On the 100th anniversary of the start of the American Prohibition, the buzz in the wine world is once again a conflation of not-so-good news.
Proposed tariffs will double the price of foreign wines and could spell the end for hundreds of small importers and distributors.
Dry January led to a rash of articles such as “America Drank Less Wine for First Time in 25 Years” in the Wall Street Journal, and "Hard Times Ahead for US Wine" on the Winesearcher blog. The annual State of the Wine Industry report from Silicon Valley Bank — an industry bellwether — cast further gloom on things, pointing to a growing glut of wine across all price points.
To make matters worse, the Boomers are aging out, drinking less and wondering if they'll ever taste all the wines filling their cellars. Millennials are far less brand loyal, more interested in cocktails and embracing such new items as hard seltzers.
As part of a broader trend focused on health and wellness, all alcohol is becoming demonized to a degree not seen in decades. Even non-alcoholic beverages — from sparkling flavored waters to cold coffee and kombucha — are competing for consumer drinking dollars.
OK, enough with the bad news. Is there any good news out there for wine lovers?
I asked that question of a selection of local folks involved in one or another part of the wine business, and found them decidedly upbeat.
Emily Riley, a partner in The Thief Fine Wine & Beer establishment on East Main Street, sees "an opportunity for wine to intrigue a whole new generation of youthful, trendsetting adults who are passionate about travel, style, and luxury goods. “Additionally, interest in wine has grown significantly since the advent of the SOMM movies, which has inspired new wine industry professionals."
At Walla Walla Steak Company, managing partner Dan Thiessen points out that "wine and Walla Walla is an experience that can’t be replaced with the next cool hard seltzer company or sexy cocktail. There isn’t a place like Walla Walla anywhere — the small town charm, dining next to the farmer who grew your onions, or the winemaker whose tasting room you just visited. Life should be about balance and unique experiences. (We should) listen to our own bodies; if you hear 'I want a glass of wine' then pour yourself a glass of wine!"
This past year, Spain's Valdemar Estates chose to build their first American winery in the Walla Walla Valley. That was perhaps the most notable among a healthy group of new arrivals in recent months. Fifth-generation family member Jesus Martinez Bujanda Mora was tapped to lead the project.
Downplaying the risks involved, he explained his thinking.
"Walla Walla has the best position among U.S. wine regions to overcome the challenges that you are mentioning," he said. "It's the strongest competitor to California wines and at more competitive prices. As a wine destination it is going to keep growing ... which will lead into more brand awareness and direct sales."

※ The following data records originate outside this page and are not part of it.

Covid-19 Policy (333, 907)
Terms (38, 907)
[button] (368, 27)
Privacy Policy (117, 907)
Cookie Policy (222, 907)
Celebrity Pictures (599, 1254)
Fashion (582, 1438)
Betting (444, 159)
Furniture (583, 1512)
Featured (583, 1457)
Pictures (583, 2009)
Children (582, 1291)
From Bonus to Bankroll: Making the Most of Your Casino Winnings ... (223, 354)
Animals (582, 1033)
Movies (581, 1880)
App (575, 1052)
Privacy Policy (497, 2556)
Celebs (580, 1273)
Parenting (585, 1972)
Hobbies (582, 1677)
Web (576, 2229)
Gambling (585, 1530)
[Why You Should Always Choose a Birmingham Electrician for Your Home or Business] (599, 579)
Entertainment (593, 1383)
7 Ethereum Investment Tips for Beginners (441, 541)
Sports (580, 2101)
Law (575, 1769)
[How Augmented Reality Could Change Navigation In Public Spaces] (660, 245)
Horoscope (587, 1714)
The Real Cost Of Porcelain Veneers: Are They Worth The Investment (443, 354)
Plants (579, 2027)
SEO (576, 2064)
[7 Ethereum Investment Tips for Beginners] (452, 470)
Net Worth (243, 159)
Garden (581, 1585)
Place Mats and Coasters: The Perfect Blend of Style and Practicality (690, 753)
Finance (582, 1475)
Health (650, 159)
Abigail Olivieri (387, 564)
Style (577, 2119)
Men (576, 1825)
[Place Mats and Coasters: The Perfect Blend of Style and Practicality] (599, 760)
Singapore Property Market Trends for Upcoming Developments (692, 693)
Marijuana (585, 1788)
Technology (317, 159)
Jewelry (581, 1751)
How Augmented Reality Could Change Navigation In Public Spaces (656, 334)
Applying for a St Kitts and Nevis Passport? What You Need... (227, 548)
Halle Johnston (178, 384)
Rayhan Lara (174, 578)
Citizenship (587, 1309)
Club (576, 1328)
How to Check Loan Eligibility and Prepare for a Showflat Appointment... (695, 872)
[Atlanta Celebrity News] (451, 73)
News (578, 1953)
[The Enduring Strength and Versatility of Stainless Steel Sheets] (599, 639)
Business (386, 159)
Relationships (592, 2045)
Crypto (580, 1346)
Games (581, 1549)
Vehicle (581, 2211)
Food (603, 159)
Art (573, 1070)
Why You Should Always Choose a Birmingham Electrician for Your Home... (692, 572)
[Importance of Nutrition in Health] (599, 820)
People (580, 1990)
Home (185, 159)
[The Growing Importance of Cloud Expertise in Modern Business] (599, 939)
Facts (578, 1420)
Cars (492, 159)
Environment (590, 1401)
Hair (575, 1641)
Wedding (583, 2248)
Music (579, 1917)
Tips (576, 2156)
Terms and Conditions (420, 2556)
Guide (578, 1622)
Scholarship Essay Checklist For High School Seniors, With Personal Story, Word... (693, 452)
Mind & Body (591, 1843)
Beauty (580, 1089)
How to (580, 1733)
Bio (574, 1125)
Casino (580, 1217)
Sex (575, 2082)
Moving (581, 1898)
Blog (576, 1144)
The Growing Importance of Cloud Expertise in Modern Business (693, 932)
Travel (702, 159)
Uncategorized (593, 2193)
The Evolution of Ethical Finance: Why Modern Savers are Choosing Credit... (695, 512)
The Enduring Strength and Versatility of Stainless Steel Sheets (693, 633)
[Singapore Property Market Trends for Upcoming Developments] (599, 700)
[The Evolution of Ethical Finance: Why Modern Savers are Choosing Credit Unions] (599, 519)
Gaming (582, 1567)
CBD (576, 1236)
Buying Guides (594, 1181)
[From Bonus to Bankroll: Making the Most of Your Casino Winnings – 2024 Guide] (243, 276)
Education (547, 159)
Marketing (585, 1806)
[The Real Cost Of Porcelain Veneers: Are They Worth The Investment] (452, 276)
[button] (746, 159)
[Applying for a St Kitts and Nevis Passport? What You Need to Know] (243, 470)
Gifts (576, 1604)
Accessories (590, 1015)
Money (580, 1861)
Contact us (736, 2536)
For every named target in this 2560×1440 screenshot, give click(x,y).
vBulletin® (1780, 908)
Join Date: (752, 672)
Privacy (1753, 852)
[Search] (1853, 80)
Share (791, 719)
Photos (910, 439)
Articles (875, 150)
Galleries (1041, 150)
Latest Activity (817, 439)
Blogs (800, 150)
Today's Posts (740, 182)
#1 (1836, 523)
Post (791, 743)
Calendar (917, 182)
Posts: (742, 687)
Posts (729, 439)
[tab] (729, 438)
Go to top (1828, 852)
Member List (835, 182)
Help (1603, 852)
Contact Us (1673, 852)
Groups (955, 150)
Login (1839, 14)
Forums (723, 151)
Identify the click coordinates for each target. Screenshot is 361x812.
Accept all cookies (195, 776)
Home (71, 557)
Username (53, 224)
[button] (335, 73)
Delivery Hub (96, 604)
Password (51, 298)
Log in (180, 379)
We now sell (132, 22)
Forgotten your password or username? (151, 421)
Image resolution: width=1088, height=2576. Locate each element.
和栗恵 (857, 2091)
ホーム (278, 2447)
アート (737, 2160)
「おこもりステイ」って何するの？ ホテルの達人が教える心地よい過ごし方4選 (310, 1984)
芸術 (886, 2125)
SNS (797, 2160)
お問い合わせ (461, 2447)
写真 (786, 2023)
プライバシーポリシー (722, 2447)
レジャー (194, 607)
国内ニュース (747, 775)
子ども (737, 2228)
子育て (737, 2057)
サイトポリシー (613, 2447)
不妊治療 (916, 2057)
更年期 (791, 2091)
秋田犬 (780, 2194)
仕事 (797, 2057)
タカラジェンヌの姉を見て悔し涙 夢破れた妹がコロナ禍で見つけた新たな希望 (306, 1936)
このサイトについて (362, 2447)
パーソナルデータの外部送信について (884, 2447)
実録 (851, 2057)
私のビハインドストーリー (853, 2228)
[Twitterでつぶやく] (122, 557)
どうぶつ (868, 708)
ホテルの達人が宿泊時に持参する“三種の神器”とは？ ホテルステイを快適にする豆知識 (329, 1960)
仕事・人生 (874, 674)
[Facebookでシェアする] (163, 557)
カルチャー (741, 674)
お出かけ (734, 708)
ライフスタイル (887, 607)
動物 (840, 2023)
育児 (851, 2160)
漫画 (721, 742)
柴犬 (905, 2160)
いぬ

Robert Hansen, who heads the Walla Walla Valley Wine Alliance, is equally bullish on the region's prospects. He points to upcoming activities such as the Reveal auction in April, Celebrate Walla Walla Wine in July, and the numerous winery-sponsored activities throughout the year as signs of good business health. "Walla Walla Wine is more than just a bottle on a shelf — it is a wine country experience that continues to attract visitors (buyers) with no current signs of slowing down.
"Wine experiences, such as food and wine pairings, vineyard tours, seminars and more, are something that can be harder to replicate outside of wine country."
For consumers, there are plenty of new horizons to explore close to home, from Biodynamic wines, to Pet-Nat sparklers, to wines made in amphorae and concrete egg. With more and more wineries focusing on direct sales, there's no shortage of unique and rare bottles to be found by visiting tasting rooms and perusing websites.
And even if cutting back a bit on alcohol is your goal, you can spend more quality time with the wines you taste. Give young wines ample time to breathe and develop. Pay attention to aromas, textures, flavor details and length. Take a few minutes every time you have a glass of wine to train your palate with the same focus you might train your ears when listening to chamber music, or train your eyes to better understand the dynamics of painting.
It all contributes to a full, rich and creative life, and wine is and will continue to be an essential part of that life for a great many of us.